Instruction: Revise the items below, replacing every "GUI agent" with "GUI assistant" and leaving everything else as it is.

***** Task input

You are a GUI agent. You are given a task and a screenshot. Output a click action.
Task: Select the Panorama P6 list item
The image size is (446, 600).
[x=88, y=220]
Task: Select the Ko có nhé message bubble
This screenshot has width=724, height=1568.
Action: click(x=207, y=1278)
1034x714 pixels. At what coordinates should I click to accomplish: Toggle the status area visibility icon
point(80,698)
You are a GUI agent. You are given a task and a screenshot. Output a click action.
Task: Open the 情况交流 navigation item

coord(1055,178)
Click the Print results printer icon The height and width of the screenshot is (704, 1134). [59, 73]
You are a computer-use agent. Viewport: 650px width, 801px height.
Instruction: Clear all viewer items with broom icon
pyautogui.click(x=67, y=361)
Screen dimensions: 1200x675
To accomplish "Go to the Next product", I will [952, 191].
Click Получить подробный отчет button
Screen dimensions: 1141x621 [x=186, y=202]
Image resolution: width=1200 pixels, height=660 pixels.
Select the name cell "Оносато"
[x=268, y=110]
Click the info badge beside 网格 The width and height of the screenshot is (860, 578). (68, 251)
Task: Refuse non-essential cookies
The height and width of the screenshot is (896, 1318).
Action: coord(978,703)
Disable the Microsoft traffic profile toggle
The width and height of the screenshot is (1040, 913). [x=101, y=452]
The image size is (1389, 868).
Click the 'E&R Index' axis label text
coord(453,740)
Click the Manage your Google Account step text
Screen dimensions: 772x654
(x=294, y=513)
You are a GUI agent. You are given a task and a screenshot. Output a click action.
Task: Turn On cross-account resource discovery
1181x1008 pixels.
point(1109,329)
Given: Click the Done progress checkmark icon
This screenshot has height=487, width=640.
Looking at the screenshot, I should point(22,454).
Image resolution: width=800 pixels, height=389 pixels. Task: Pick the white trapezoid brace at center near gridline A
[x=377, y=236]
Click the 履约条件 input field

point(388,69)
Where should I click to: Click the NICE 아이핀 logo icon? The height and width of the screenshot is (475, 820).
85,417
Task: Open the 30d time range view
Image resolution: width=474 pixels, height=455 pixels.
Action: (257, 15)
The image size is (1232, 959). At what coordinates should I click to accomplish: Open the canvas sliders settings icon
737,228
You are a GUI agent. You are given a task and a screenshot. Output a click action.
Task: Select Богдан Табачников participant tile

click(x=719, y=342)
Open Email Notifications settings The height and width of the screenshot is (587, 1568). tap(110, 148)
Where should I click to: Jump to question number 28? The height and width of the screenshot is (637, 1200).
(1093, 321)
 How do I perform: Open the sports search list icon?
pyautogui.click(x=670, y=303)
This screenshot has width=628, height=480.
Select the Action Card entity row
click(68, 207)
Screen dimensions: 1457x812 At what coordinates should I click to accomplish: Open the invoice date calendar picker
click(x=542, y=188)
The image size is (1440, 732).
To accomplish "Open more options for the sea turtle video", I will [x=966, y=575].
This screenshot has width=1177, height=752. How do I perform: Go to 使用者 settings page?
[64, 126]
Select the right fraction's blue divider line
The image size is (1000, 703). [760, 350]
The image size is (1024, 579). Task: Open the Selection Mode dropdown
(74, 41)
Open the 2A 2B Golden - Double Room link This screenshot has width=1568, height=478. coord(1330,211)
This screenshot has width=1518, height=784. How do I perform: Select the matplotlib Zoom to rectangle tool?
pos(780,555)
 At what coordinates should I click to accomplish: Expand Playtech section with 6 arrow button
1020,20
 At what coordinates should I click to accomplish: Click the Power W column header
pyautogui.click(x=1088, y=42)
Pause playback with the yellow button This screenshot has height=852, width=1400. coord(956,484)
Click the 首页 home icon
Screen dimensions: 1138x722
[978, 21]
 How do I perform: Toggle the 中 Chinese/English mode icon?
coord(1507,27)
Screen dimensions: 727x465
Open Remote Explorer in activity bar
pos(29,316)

**********

Output below:
You are a GUI assistant. You are given a task and a screenshot. Output a click action.
Task: Select the Panorama P6 list item
The image size is (446, 600).
[x=88, y=220]
Task: Select the Ko có nhé message bubble
This screenshot has width=724, height=1568.
Action: click(x=207, y=1278)
1034x714 pixels. At what coordinates should I click to accomplish: Toggle the status area visibility icon
point(80,698)
You are a GUI assistant. You are given a task and a screenshot. Output a click action.
Task: Open the 情况交流 navigation item

coord(1055,178)
Click the Print results printer icon The height and width of the screenshot is (704, 1134). [59, 73]
You are a computer-use agent. Viewport: 650px width, 801px height.
Instruction: Clear all viewer items with broom icon
pyautogui.click(x=67, y=361)
Screen dimensions: 1200x675
To accomplish "Go to the Next product", I will [952, 191].
Click Получить подробный отчет button
Screen dimensions: 1141x621 [x=186, y=202]
Image resolution: width=1200 pixels, height=660 pixels.
Select the name cell "Оносато"
[x=268, y=110]
Click the info badge beside 网格 The width and height of the screenshot is (860, 578). (68, 251)
Task: Refuse non-essential cookies
The height and width of the screenshot is (896, 1318).
Action: coord(978,703)
Disable the Microsoft traffic profile toggle
The width and height of the screenshot is (1040, 913). [x=101, y=452]
The image size is (1389, 868).
Click the 'E&R Index' axis label text
coord(453,740)
Click the Manage your Google Account step text
Screen dimensions: 772x654
(x=294, y=513)
You are a GUI assistant. You are given a task and a screenshot. Output a click action.
Task: Turn On cross-account resource discovery
1181x1008 pixels.
point(1109,329)
Given: Click the Done progress checkmark icon
This screenshot has height=487, width=640.
Looking at the screenshot, I should point(22,454).
Image resolution: width=800 pixels, height=389 pixels. Task: Pick the white trapezoid brace at center near gridline A
[x=377, y=236]
Click the 履约条件 input field

point(388,69)
Where should I click to: Click the NICE 아이핀 logo icon? The height and width of the screenshot is (475, 820).
85,417
Task: Open the 30d time range view
Image resolution: width=474 pixels, height=455 pixels.
Action: (257, 15)
The image size is (1232, 959). At what coordinates should I click to accomplish: Open the canvas sliders settings icon
737,228
You are a GUI assistant. You are given a task and a screenshot. Output a click action.
Task: Select Богдан Табачников participant tile

click(x=719, y=342)
Open Email Notifications settings The height and width of the screenshot is (587, 1568). tap(110, 148)
Where should I click to: Jump to question number 28? The height and width of the screenshot is (637, 1200).
(1093, 321)
 How do I perform: Open the sports search list icon?
pyautogui.click(x=670, y=303)
This screenshot has width=628, height=480.
Select the Action Card entity row
click(68, 207)
Screen dimensions: 1457x812 At what coordinates should I click to accomplish: Open the invoice date calendar picker
click(x=542, y=188)
The image size is (1440, 732).
To accomplish "Open more options for the sea turtle video", I will [x=966, y=575].
This screenshot has width=1177, height=752. How do I perform: Go to 使用者 settings page?
[64, 126]
Select the right fraction's blue divider line
The image size is (1000, 703). [760, 350]
The image size is (1024, 579). Task: Open the Selection Mode dropdown
(74, 41)
Open the 2A 2B Golden - Double Room link This screenshot has width=1568, height=478. coord(1330,211)
This screenshot has width=1518, height=784. How do I perform: Select the matplotlib Zoom to rectangle tool?
pos(780,555)
 At what coordinates should I click to accomplish: Expand Playtech section with 6 arrow button
1020,20
 At what coordinates should I click to accomplish: Click the Power W column header
pyautogui.click(x=1088, y=42)
Pause playback with the yellow button This screenshot has height=852, width=1400. coord(956,484)
Click the 首页 home icon
Screen dimensions: 1138x722
[978, 21]
 How do I perform: Toggle the 中 Chinese/English mode icon?
coord(1507,27)
Screen dimensions: 727x465
Open Remote Explorer in activity bar
pos(29,316)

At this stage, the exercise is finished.